Luke was expecting sympathy from Nathan--even a friend to Reid had to agree that the doctor was acting insane.  Luke had summoned up a lot of nerve to play that song.  He'd written it around two years ago, shortly after Henry had offered to go in business with him.  It was his memory of him and Reid together, but Reid certainly didn't know that.

Luke hadn't meant to tell Nathan and Reid the title. He was so emotional from playing and reliving those moments in the garden, that when Nathan asked, something essential in Luke wanted to tell Reid.  Some part of him wanted to see if Reid felt the same about that night, too.  But, it was such a minuscule hope.  He hadn't even really expected Reid to recognize it.   Even now, he wasn't entirely sure that he did.  In the seconds after giving the name, he thought he saw something flicker in Reid's eyes.  But Reid didn't acknowledge it if he did recollect the music from that October night.

In any case, Luke would never have predicted the outburst from Reid.  He couldn't believe the nerve of that man acting like Luke had somehow done something fundamentally offensive.  He slammed a glass of water down on the kitchen counter as he lined up his pills.  He looked over his shoulder to see that Nathan had followed him.  He was surprised by Nathan's aggressive posture.  The taller man was standing upright with his arms folded across his chest and was glaring at Luke.
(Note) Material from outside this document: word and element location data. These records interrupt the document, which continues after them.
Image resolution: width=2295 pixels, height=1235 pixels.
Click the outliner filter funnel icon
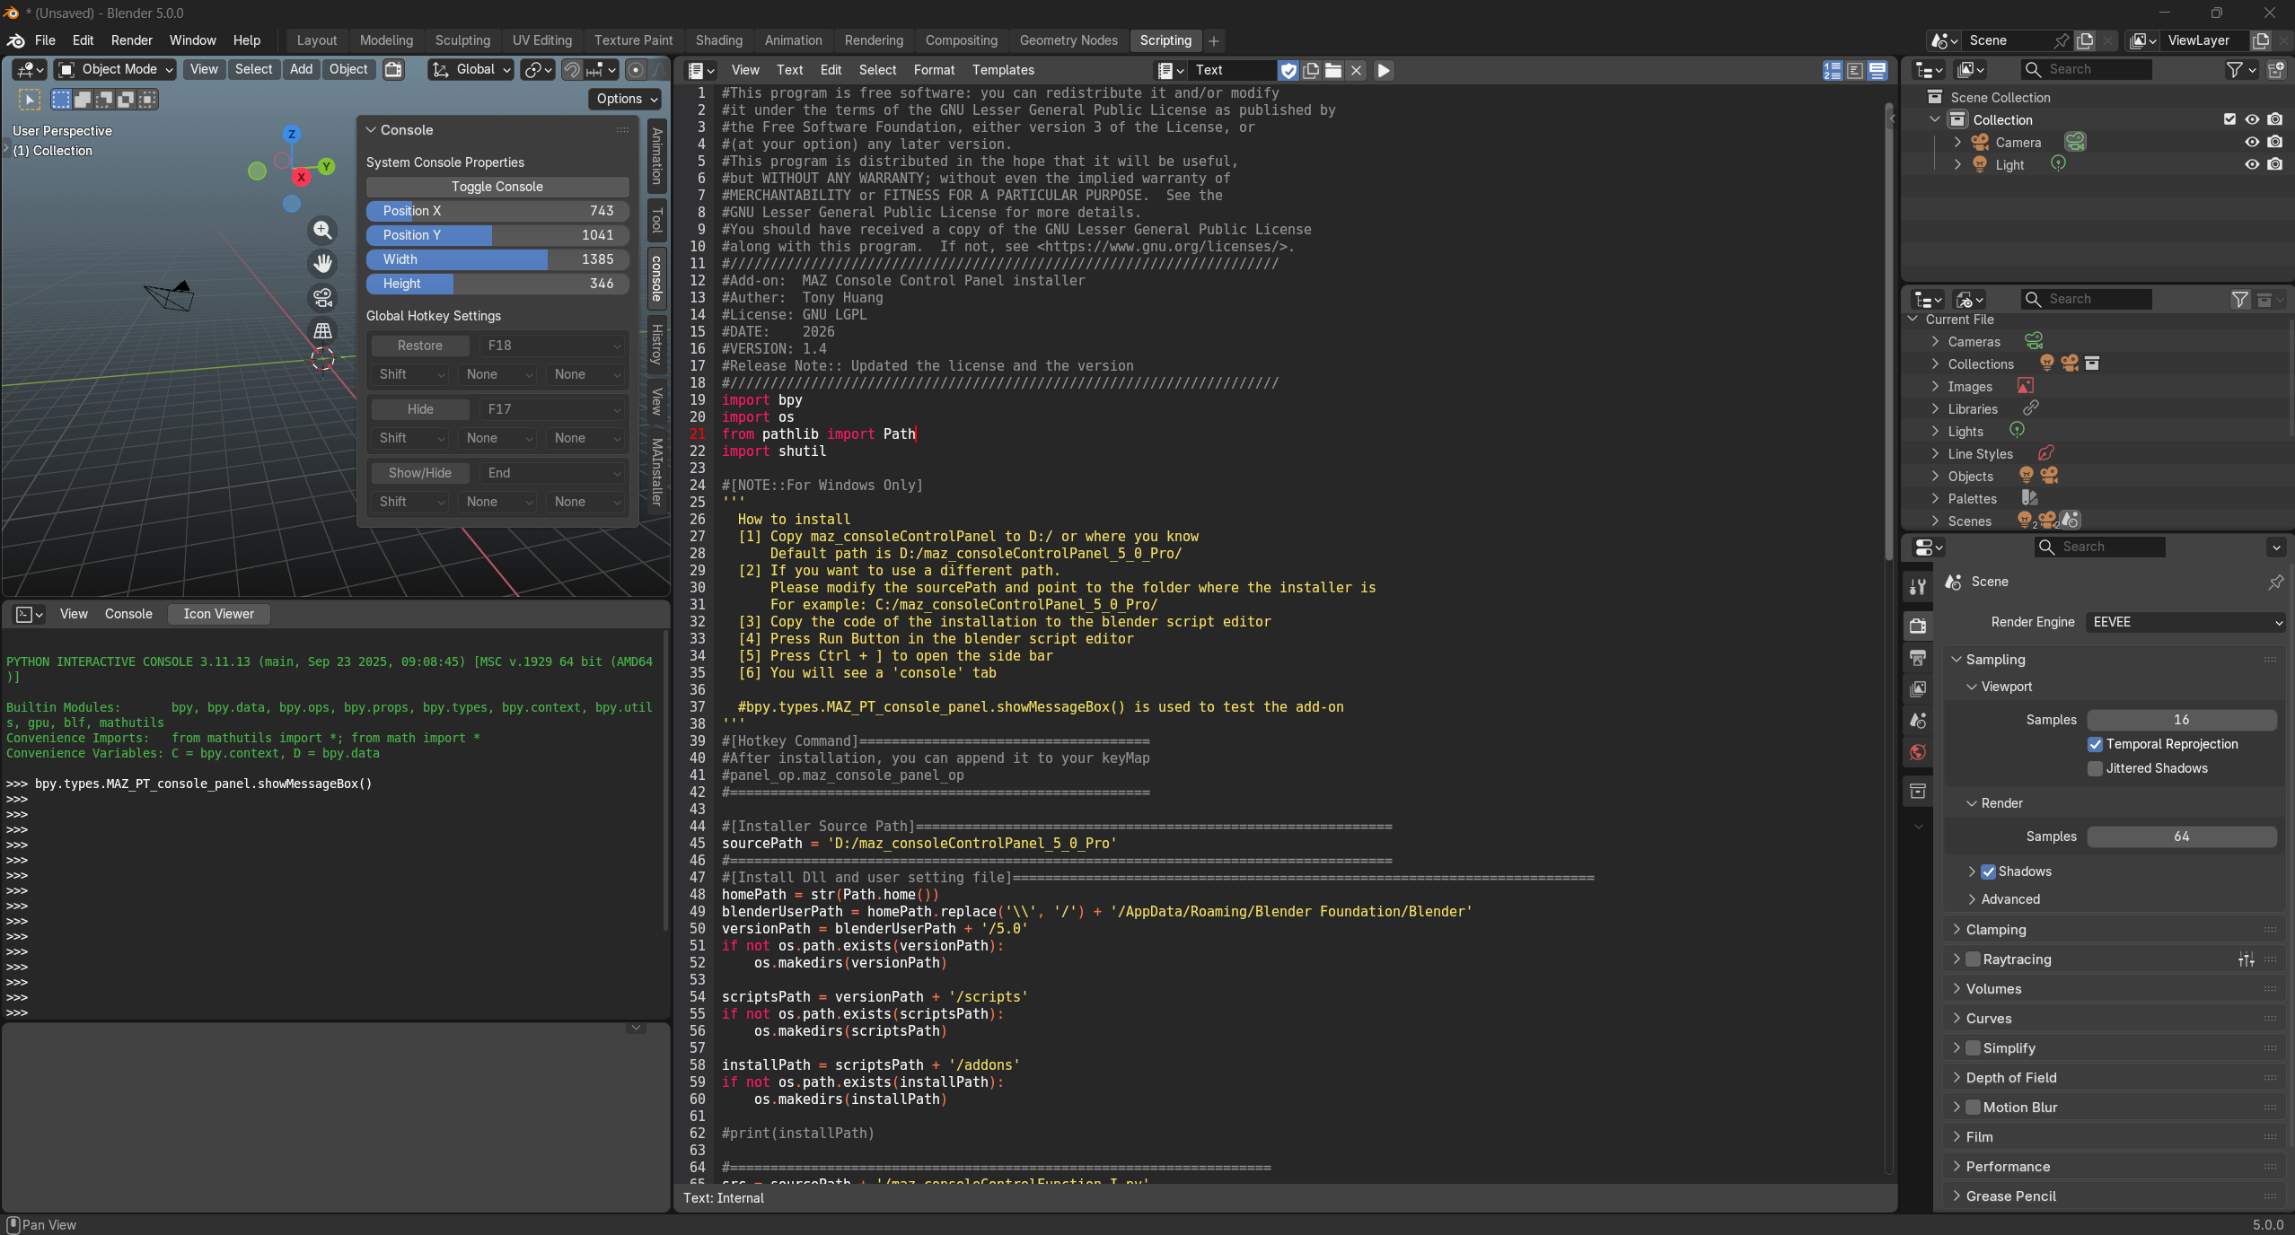click(2234, 69)
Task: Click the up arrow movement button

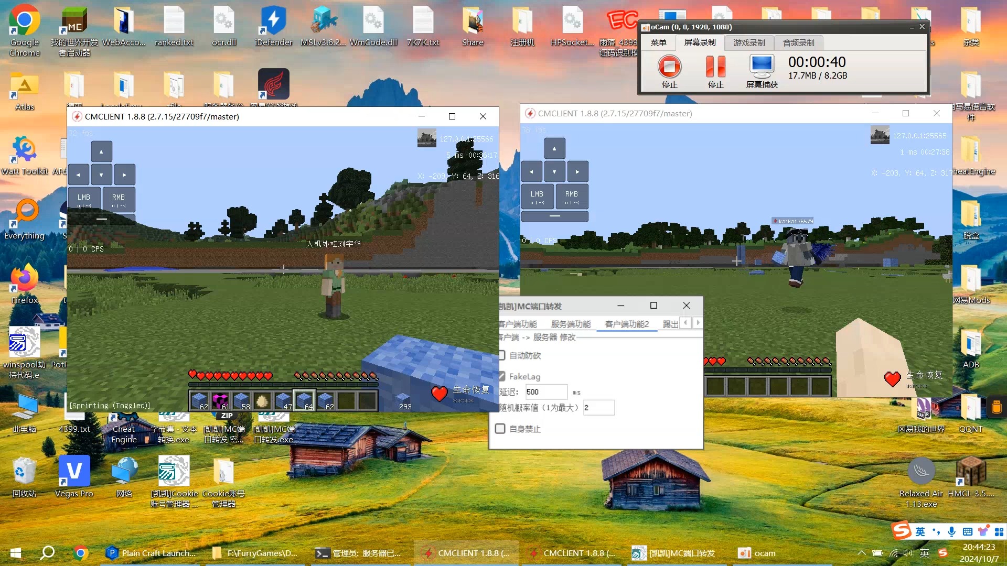Action: (101, 151)
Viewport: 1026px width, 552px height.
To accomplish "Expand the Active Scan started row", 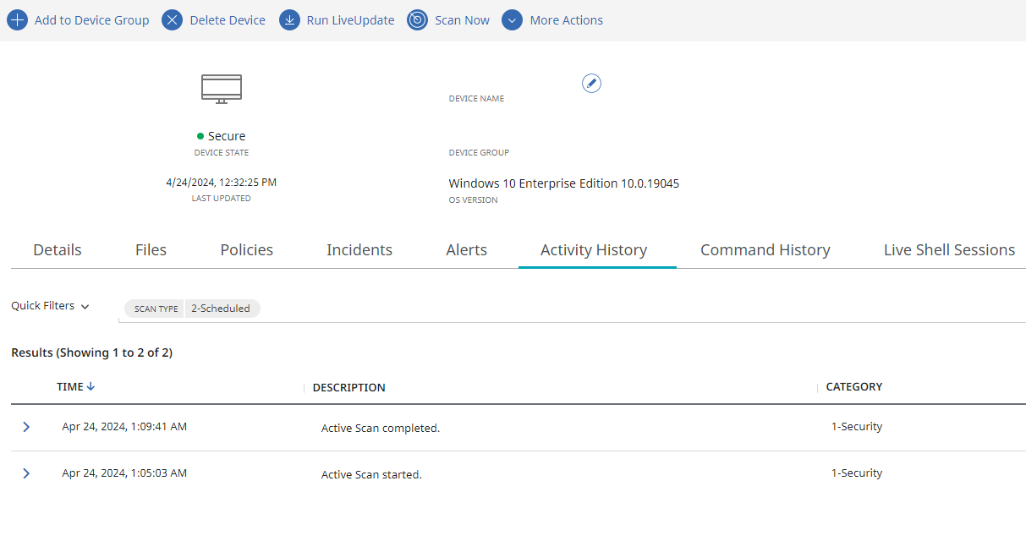I will (x=26, y=473).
"Is there something you'd like to say, Nathan?" Luke asked.  He wasn't in the mood for this, and he quickly took his pills while he waited for Nathan to respond.
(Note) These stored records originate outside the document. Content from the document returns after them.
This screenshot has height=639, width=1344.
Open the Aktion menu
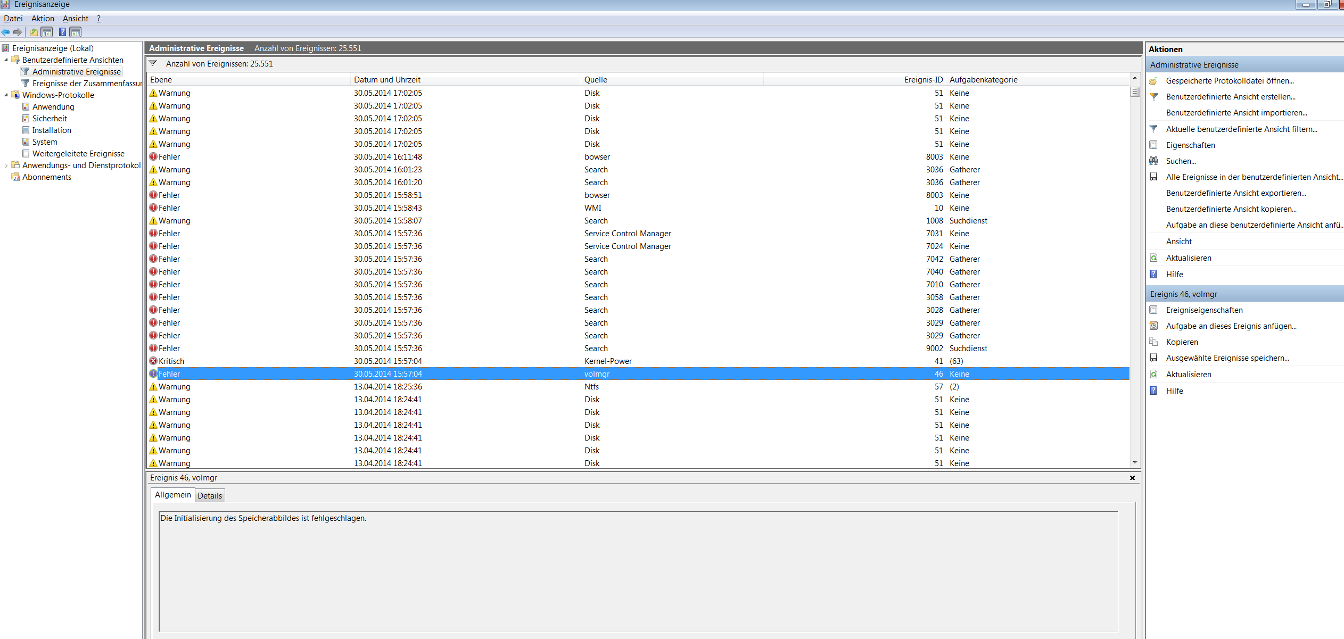click(43, 19)
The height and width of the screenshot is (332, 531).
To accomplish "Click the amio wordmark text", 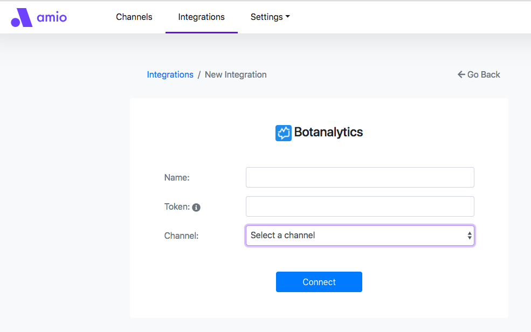I will [52, 17].
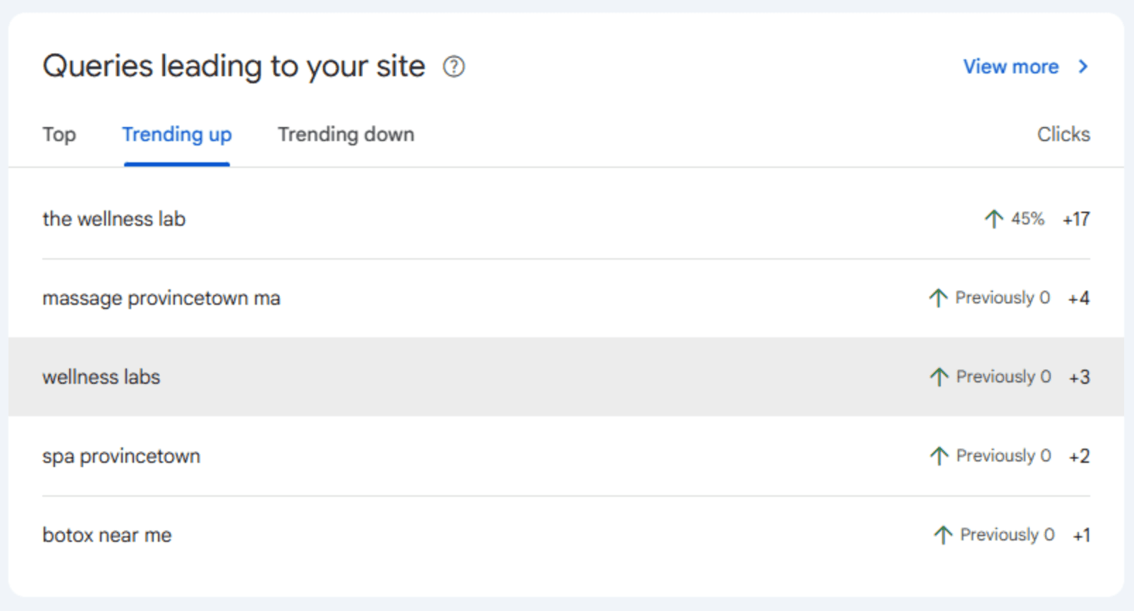Click the green trend arrow beside the wellness lab
1134x611 pixels.
(x=994, y=219)
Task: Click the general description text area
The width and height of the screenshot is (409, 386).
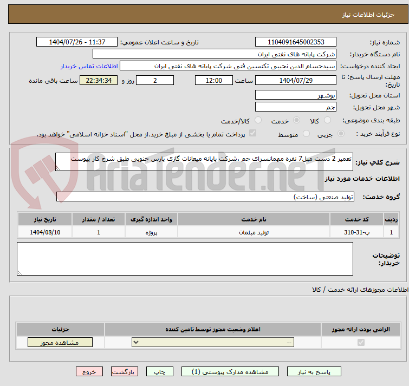Action: tap(204, 162)
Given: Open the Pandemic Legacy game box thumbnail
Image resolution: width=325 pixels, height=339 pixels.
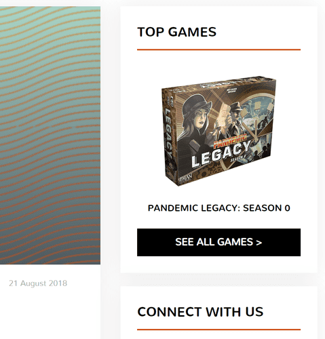Looking at the screenshot, I should (218, 131).
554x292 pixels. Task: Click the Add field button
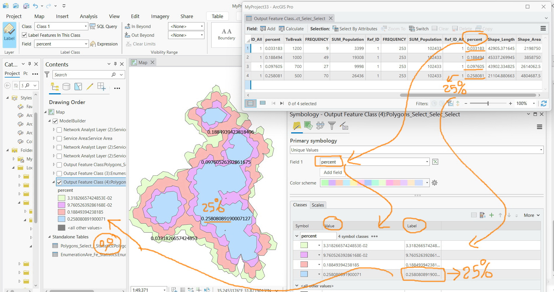pyautogui.click(x=333, y=173)
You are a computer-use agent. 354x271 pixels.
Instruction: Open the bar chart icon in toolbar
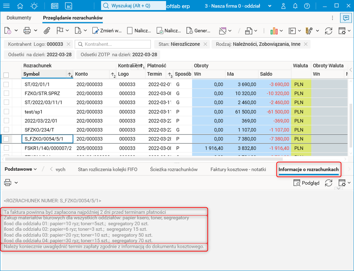[x=274, y=31]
"What the hell, Luke?  You never did anything to him?  Nothing?"

Luke felt his mouth fall open.  The Greek god called Nathan was furious with him. Well, Luke had nothing to be sorry for.  "No, I didn't!  He's made it very clear that he didn't give a damn about me.  And he got everything he wanted, so I don't see the problem."

Nathan threw up his hands.  "Everything he wanted?  Why, because he has that neuro wing now?  Here, not in Boston, after two years?  You don't think the fact that he was fired because of you two years ago was important?"

Luke felt like a shard of ice had just stabbed him in the heart.  "Fired?  What do you mean he was fired because of me?"  Why would Reid have been fired because of me?

Nathan leaned against the counter next to Luke.  He still seemed angry when he replied, "I don't know Luke.  Reid went to meet with his investor in the neuro unit and came back saying that the guy had pulled out and his chief of staff had fired him.  Later, I found out it had something to do with you."

Luke stared at Nathan carefully.  "Reid told you it was my fault?"

"Yes!" Nathan stated as if it should be obvious.

Wiping his hand across his forehead, he asked, "Who was the investor?  Do you know?"

"Julian Raines."

Luke nearly fell down.  He had to grip the counter with both palms to regain some equilibrium.  "Julian?" he whispered.

"Yeah, I take it you know him?"

Luke didn't even hear the question.  "Oh god, Nathan.  I didn't know.  I didn't know he lost his job.  I didn't know!"  He rubbed his eyes with the soft sleeves of his grey sweater.  His mind whirled as he started thinking about how much Reid's career meant to him, how Reid had said from the beginning that he was at that party to get funding, and how from the moment Julian walked into the solarium that night, Reid must have known that the funding was then unattainable.

"Well, that explains a lot," Nathan said drily, placing a hand on Luke's shoulders.

"Julian and I were involved, and it was…"  Luke's voice caught before he continued, "Complicated.  Reid didn't know, and then Julian walked in on us."  He stopped himself abruptly.  Why was he wasting time out here?  "I've got to talk to Reid!"